An Indian-origin former Meta employee has filed a lawsuit against the social media giant, accusing it of ignoring “systemic cybersecurity failures” in its WhatsApp messaging platform and retaliating against him for raising the alarm.
Attaullah Baig was appointed WhatsApp’s head of security in 2021.
The complaint, filed Monday in the US District Court for the Northern District of California, comes from Attaullah Baig, who served as WhatsApp’s head of security after joining the company in 2021. According to a report by CNBC, Baig alleges that his disclosures about serious vulnerabilities, including broad employee access to user data, were dismissed internally and ultimately led to his job loss.
According to the lawsuit, Baig discovered during a security test that roughly 1,500 WhatsApp engineers had “unrestricted access” to user data, including sensitive personal information. The suit claims employees “could move or steal such data without detection or audit trail,” potentially exposing the platform to compliance risks under federal law and a 2020 privacy settlement Meta reached with the Federal Trade Commission.
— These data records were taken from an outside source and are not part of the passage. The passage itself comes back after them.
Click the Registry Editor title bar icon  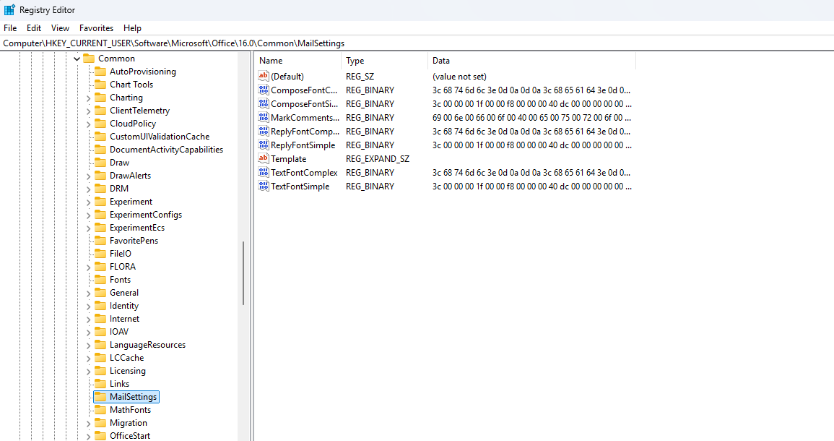tap(9, 9)
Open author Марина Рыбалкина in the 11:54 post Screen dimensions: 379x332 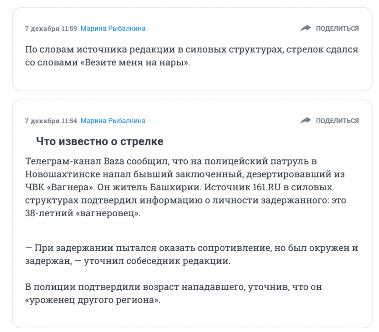pyautogui.click(x=113, y=120)
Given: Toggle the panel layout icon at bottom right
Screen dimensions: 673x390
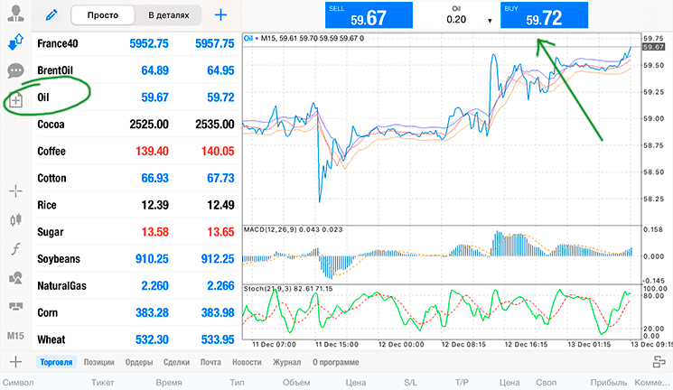Looking at the screenshot, I should (659, 362).
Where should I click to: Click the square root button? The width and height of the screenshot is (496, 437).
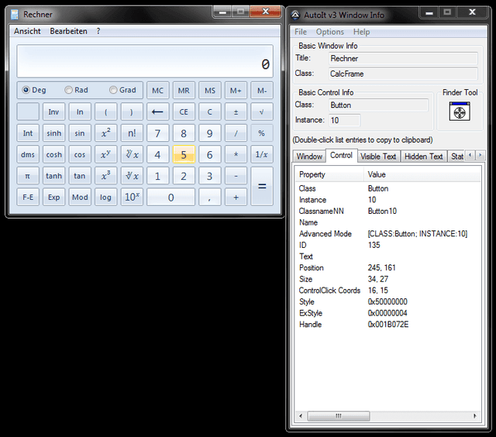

Meta, however, rejected Baig’s accusations. In a statement, a company spokesperson said, “Sadly this is a familiar playbook in which a former employee is dismissed for poor performance and then goes public with distorted claims that misrepresent the ongoing hard work of our team. Security is an adversarial space, and we pride ourselves in building on our strong record of protecting people’s privacy.”
Who is Attaullah Baig?
Attaullah Baig is an Indian-origin cybersecurity professional with more than two decades of experience. He earned his Bachelor of Technology in Computer Science from the National Institute of Technology (NIT) Warangal. He then went on to pursue a Master of Science in Computer Science at the University of Utah, as per his LinkedIn profile.
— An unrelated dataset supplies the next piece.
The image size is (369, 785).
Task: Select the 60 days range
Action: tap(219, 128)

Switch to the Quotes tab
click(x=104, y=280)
Baig was appointed WhatsApp’s head of security in 2021. His role involved overseeing the app’s compliance and safeguarding user data at one of the world’s most widely used messaging services.
The lawsuit claims that shortly after his initial “cybersecurity disclosure,” Baig began receiving negative performance reviews, and within months, was subject to what he describes as systemic retaliation. He also filed complaints with the Securities and Exchange Commission (SEC) and the Occupational Safety and Health Administration (OSHA), both alleging retaliation and compliance failures.
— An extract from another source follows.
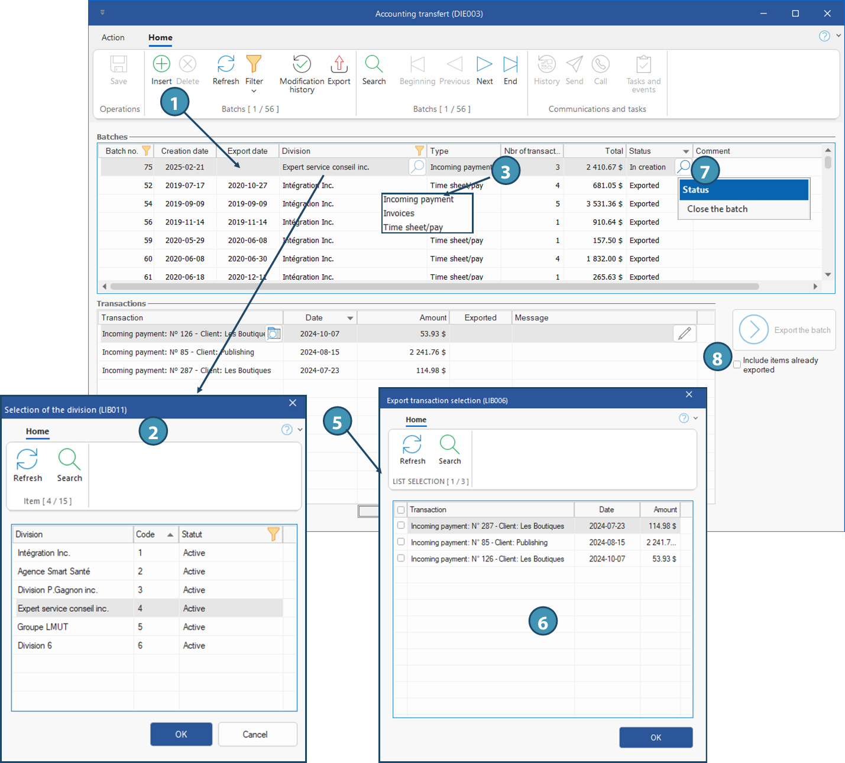Open the Status column dropdown arrow
The image size is (845, 763).
(686, 151)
Meta ultimately terminated him in February this year, citing poor performance during a round of layoffs.
Baig’s legal team, including whistleblower advocacy group Psst.org, argues that his dismissal was directly tied to his disclosures. The suit further alleges that Meta failed to maintain key security measures, such as a 24-hour security operations center and systems to properly monitor data access.
The lawsuit does not allege that user data was actually stolen or compromised, but it contends that WhatsApp’s internal practices left the platform vulnerable and put millions of users’ privacy at risk.